Helper Functions
Window Merging
src.helpers.merge_window_matches_unique_ref(matches_list, cell_id_col='Cell_Num_Old')
Merge per-window matches and enforce one-to-one matching maximizing aligned count.
This function concatenates a list of per-window match DataFrames and returns
a single DataFrame with no duplicates on either endpoint: each
Aligned_{cell_id_col} and each Ref_{cell_id_col} appears at most once.
It maximizes the number of unique Aligned_{cell_id_col} kept by computing a
maximum-cardinality bipartite matching between Aligned_{cell_id_col} and
Ref_{cell_id_col}. For duplicate occurrences of the same (aligned, ref)
pair across windows, it prefers rows with filtered_violation == False and
then smaller window_id.
Required columns in each DataFrame: - 'window_id' - f'Aligned_{cell_id_col}' - f'Ref_{cell_id_col}' - 'X' - 'Y' - 'filtered_violation' (if missing, treated as True)
Parameters:
| Name | Type | Description | Default |
|---|---|---|---|
matches_list
|
list[DataFrame]
|
List of per-window matches DataFrames. |
required |
cell_id_col
|
str
|
Name of the cell ID column to use for matching. |
'Cell_Num_Old'
|
Returns:
| Type | Description |
|---|---|
DataFrame
|
Maximum-cardinality one-to-one merged matches. |
Triangle Utilities
src.triangle_utils.compute_filtered_delaunay(old_coords, alpha=0.05)
Computes the filtered Delaunay triangulation based on an alpha shape.
Parameters: - old_coords: array-like, shape (n_points, 2) The coordinates of the points to triangulate. - alpha: float, optional (default=0.05) The alpha value for the alpha shape.

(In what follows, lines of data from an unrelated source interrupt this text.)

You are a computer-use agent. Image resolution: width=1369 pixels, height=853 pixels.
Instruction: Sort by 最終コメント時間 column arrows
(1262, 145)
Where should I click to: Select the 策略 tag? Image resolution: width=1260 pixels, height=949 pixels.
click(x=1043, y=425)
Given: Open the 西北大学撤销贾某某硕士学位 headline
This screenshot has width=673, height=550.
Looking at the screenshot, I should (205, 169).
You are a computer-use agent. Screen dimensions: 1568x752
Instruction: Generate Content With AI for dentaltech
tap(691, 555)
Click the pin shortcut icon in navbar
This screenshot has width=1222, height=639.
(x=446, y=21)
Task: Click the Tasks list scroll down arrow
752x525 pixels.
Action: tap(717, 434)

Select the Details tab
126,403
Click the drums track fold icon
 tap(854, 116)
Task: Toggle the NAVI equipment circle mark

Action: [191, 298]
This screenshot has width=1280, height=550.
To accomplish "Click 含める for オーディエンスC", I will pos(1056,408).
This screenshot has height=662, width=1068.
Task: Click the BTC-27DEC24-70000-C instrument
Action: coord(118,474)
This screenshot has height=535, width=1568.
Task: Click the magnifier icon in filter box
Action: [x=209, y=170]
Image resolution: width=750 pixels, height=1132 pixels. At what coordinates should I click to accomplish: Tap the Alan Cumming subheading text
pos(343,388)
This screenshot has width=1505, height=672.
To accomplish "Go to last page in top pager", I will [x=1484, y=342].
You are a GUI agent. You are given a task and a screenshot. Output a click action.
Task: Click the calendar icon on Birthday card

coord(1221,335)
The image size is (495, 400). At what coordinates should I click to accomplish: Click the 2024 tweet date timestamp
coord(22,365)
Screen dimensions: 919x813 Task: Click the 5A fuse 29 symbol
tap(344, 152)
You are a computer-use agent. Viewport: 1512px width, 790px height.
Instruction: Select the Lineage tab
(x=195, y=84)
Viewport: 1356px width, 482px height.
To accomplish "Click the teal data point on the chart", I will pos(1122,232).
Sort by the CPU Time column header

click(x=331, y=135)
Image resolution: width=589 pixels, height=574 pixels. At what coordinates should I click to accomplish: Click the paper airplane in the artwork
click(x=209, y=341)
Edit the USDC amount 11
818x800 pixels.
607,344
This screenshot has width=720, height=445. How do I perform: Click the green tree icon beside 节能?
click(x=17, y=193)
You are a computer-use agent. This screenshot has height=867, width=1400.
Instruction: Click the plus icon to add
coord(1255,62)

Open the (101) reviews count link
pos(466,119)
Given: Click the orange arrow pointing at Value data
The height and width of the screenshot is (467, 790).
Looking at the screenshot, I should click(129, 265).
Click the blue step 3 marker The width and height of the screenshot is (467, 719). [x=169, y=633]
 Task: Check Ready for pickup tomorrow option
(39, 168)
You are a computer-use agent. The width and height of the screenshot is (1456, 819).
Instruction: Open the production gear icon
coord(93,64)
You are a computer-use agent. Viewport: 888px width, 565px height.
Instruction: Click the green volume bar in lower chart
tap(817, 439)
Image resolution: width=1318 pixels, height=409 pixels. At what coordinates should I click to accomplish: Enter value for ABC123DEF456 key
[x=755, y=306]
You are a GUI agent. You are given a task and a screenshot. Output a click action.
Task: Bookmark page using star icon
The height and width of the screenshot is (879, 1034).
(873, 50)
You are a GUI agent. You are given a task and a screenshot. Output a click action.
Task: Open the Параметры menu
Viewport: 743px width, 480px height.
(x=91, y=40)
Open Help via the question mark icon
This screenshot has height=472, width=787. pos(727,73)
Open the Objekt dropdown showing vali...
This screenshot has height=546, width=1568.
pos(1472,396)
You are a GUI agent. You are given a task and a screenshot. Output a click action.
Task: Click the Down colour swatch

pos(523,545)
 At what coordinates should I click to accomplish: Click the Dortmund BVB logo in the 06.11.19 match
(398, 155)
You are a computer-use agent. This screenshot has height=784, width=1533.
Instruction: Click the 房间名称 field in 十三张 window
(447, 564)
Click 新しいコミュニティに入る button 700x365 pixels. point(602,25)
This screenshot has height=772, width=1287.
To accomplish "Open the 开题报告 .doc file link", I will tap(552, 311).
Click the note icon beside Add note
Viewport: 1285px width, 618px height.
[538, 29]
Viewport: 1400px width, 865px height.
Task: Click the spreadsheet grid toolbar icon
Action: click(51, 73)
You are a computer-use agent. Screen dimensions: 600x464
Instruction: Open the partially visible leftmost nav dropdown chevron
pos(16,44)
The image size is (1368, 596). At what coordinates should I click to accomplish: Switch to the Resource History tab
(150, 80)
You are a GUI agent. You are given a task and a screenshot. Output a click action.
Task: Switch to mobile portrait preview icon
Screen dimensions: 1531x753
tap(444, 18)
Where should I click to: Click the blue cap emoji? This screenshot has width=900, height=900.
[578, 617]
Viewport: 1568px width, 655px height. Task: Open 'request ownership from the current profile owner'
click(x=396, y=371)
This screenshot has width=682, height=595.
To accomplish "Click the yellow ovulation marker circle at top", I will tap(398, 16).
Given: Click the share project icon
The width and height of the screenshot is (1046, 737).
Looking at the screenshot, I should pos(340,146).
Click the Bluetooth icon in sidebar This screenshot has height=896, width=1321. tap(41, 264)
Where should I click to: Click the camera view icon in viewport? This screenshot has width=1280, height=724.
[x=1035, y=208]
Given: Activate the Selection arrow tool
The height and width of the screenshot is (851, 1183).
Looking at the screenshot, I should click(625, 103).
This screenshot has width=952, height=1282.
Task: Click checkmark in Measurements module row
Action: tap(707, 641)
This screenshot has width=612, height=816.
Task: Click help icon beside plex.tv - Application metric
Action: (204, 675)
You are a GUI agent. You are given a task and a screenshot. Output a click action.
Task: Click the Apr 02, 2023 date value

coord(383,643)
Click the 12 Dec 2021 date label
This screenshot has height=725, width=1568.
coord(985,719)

This value might need tuning.
Returns: - filtered_triangles: list of simplices The list of filtered triangles that are within the alpha shape.
Violation Analysis
src.violationhelper.verify_spatial_preservation(aligned_df, ref_df, matches_df, triangle_info, tolerance=1e-06)
Verify if spatial relationships are preserved in the matched points.
Parameters:
aligned_df : pd.DataFrame Original aligned points with 'X', 'Y' coordinates ref_df : pd.DataFrame Reference points with 'X', 'Y' coordinates matches_df : pd.DataFrame Dataframe containing the matches with columns: ['aligned_idx', 'ref_idx', 'X', 'Y', 'ref_X', 'ref_Y'] triangle_info : dict Dictionary containing triangle information from Delaunay triangulation tolerance : float Tolerance for floating point comparisons
Returns:
dict Detailed report of spatial preservation violations
src.violationhelper.print_violation_report(violations)
Print a human-readable report of the violations.